Navigating Surgical Complications Quiz
Empowered Surgeons Group

Navigating Surgical Complications

How do you respond when something goes wrong? This quiz maps your instincts to three distinct internal responses: shame, guilt, and responsibility.

Question 1 of 7
Question 1
You are dissecting during a critical moment and inadvertently injure an adjacent structure. You need to call in another service to help you repair the injury. What thoughts are you thinking?
A
I'm the worst surgeon in the world and now everyone is going to know it. I want to crawl in a hole and die.
B
I can see exactly how I caused that injury. Going forward, I'll be sure to adjust my technique at that step.
C
I wish I hadn't turned my wrist that way.
Question 2
You make an intraoperative mistake that prolongs the surgery. The patient will still ultimately have the same outcome. How do you communicate this to the patient?
A
Apologize for the case going longer than expected while feeling a weighted heaviness in your body.
B
Tell them why the case went longer than expected without apologizing, then give your normal postop spiel.
C
Overexplain the situation and apologize profusely while trying to push away the intense pressure in your chest.
Question 3
A patient comes in one week postoperative with an abscess that needs I&D. There was nothing you could have done to prevent it. What are you thinking as you take them back to the OR?
1
What you're going to make for dinner tonight.
2
"I'm a horrible person who hurts people."
3
"I wish this wasn't happening."
Question 4
A patient comes in with a problem that you could argue to either observe or operate. You decide to operate, and despite the case going well, the outcome is less than ideal. What do you do?
1
Beat the hell out of yourself.
2
Wish you wouldn't have operated but still learn from the case.
3
Recognize that this is something that is inevitable in a surgical career and learn from the case.
Question 5
A patient comes in several months after surgery and tells you they are better but had higher expectations for their final outcome.

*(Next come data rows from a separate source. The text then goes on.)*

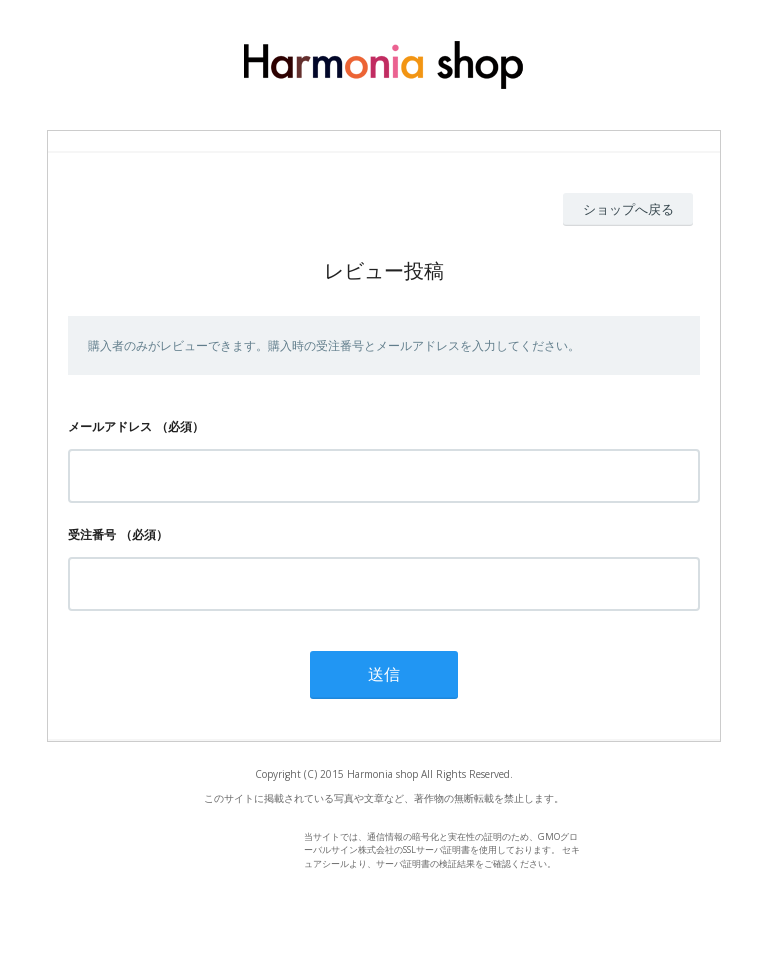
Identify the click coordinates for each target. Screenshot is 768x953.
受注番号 (92, 534)
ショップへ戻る (628, 209)
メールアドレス (110, 426)
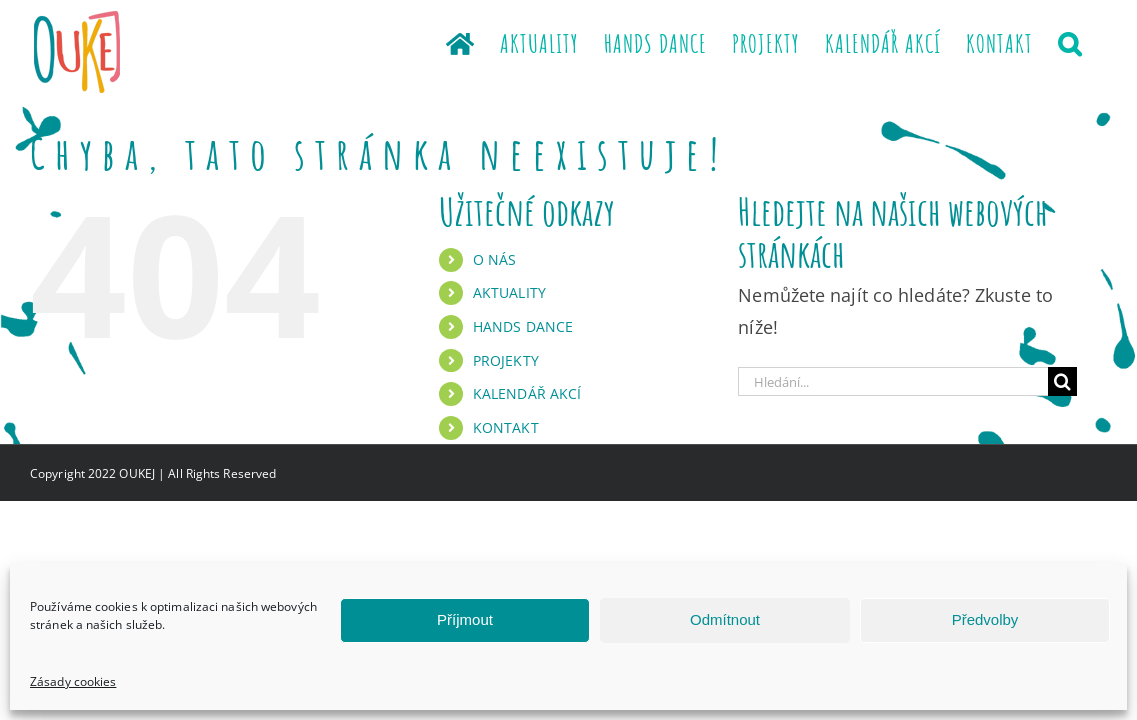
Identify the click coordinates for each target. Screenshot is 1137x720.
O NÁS (495, 259)
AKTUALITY (509, 292)
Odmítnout (725, 619)
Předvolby (985, 619)
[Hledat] (1062, 381)
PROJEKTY (506, 360)
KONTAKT (506, 427)
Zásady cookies (73, 681)
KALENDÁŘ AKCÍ (527, 393)
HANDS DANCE (523, 326)
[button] (1095, 42)
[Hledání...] (893, 381)
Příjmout (465, 619)
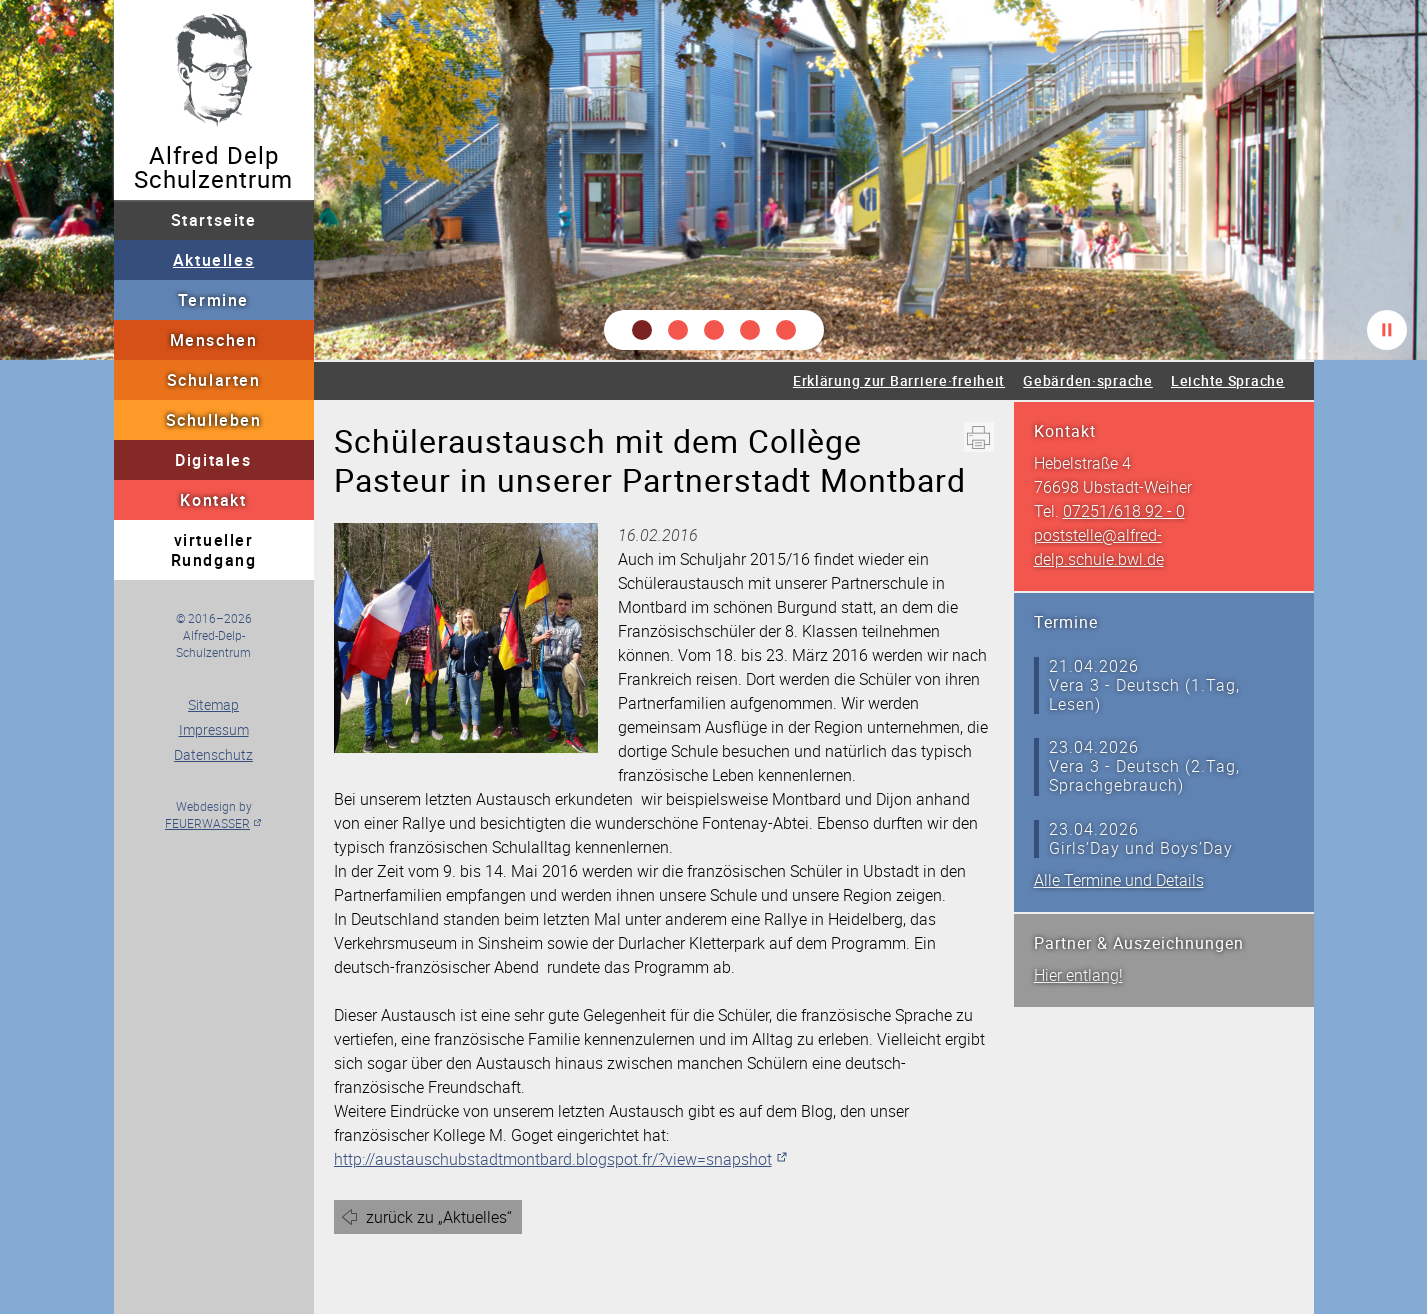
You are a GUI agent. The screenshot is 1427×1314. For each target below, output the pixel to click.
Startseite (214, 220)
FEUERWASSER (207, 823)
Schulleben (214, 420)
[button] (642, 330)
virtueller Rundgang (214, 550)
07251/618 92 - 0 (1124, 511)
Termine (213, 300)
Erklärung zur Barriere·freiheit (899, 380)
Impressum (214, 729)
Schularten (214, 380)
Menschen (214, 340)
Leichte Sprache (1228, 380)
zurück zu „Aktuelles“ (439, 1217)
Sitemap (213, 704)
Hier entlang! (1078, 975)
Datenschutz (213, 754)
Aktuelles (213, 260)
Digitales (213, 460)
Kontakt (213, 500)
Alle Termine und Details (1119, 880)
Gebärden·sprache (1088, 380)
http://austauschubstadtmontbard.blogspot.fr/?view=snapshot (553, 1159)
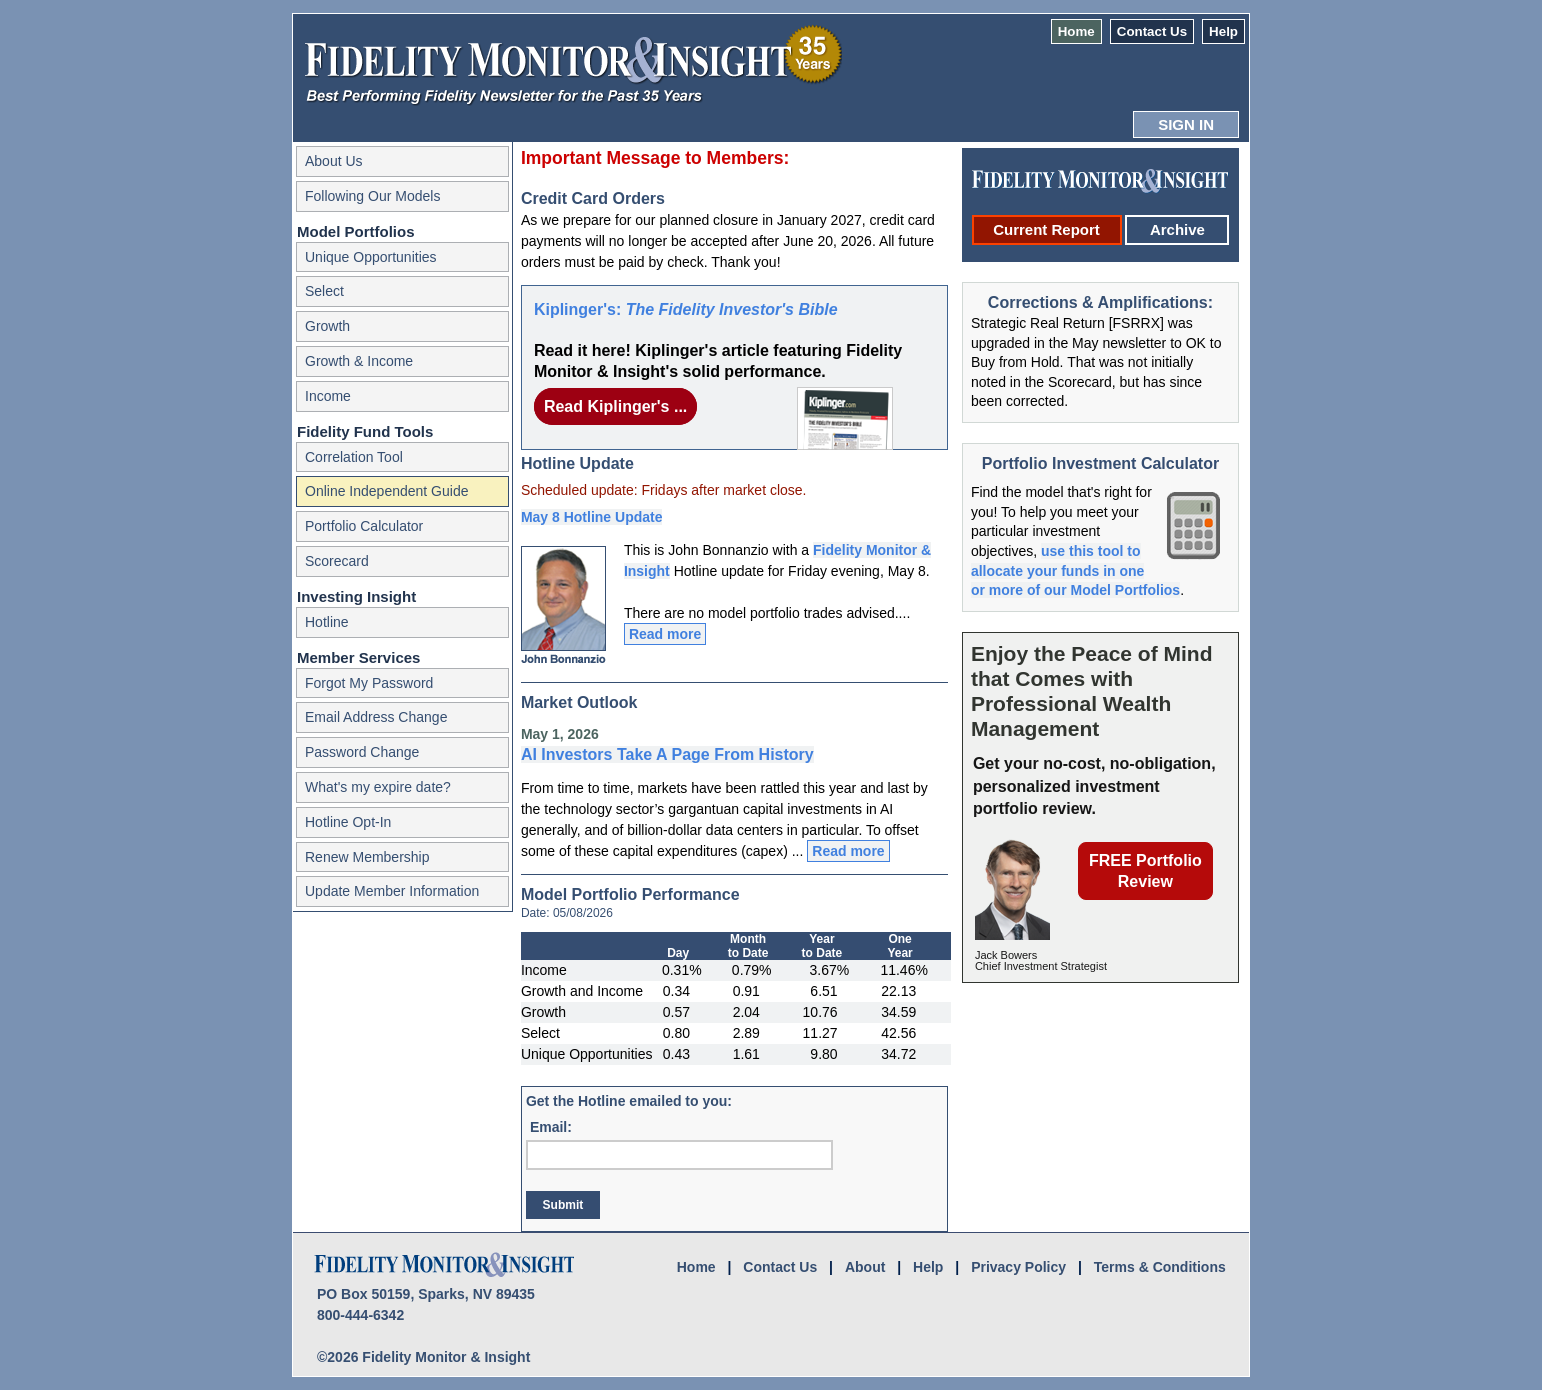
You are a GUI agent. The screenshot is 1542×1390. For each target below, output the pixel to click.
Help (1223, 31)
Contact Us (1152, 31)
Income (328, 396)
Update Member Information (392, 891)
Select (324, 291)
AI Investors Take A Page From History (667, 754)
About (865, 1267)
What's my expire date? (378, 787)
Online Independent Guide (386, 491)
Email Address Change (376, 717)
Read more (665, 634)
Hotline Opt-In (348, 822)
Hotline (327, 622)
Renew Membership (367, 857)
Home (1076, 31)
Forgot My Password (369, 683)
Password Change (362, 752)
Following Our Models (372, 196)
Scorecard (337, 561)
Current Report (1046, 229)
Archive (1177, 229)
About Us (334, 161)
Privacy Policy (1018, 1267)
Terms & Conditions (1160, 1267)
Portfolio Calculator (364, 526)
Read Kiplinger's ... (615, 406)
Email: (551, 1127)
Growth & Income (359, 361)
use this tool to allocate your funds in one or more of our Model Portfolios (1075, 570)
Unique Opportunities (371, 257)
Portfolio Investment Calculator (1100, 463)
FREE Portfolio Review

What are you thinking?
1
I wonder where we had a miscommunication about expectations.
2
I feel bad and will evaluate the case in detail and learn from this.
3
I'm a piece of shit.
Question 6
You do everything possible to save a patient's life, but are unsuccessful. What happens at 2 am that night?
1
You are still awake ruminating over the case.
2
You are asleep and have set aside time in the morning to review the case in detail.
3
You fell asleep but woke up thinking about how hard it must be for the family.
Question 7
You're presenting a case at M&M where you made the wrong surgical decision. While the peanut gallery grills you about the details, how are you feeling about yourself?
1
Horrible. Like the worthless, harmful piece of crap that you always knew you were.
2
Protective. You are allowed to make mistakes and learn from them. Failure is part of the deal. While you feel remorse, you refuse to suffer unnecessarily.
3
Regretful and angry. If only you had referred the patient out.

Your Results

Shame
"I am a mistake."

Identity-based. Correlated with burnout, depression, and leaving the profession. It does not make you a safer surgeon.

Guilt
"I made a mistake."

Action-oriented. It acknowledges your role without sacrificing your human worth. This is how you learn from failure.

Responsibility
"This happened. I'll do everything I can."

Grounded, clear-eyed accountability. Your emotional state doesn't become another problem the patient must manage.

Complications will happen. They happen to the best surgeons in the world. The question is not whether you will face them: it is who you will be when you do.

Both guilt and responsibility serve your patients better than shame. And your worthiness as a human being is not on the table. It is not in play. Not even after the complication.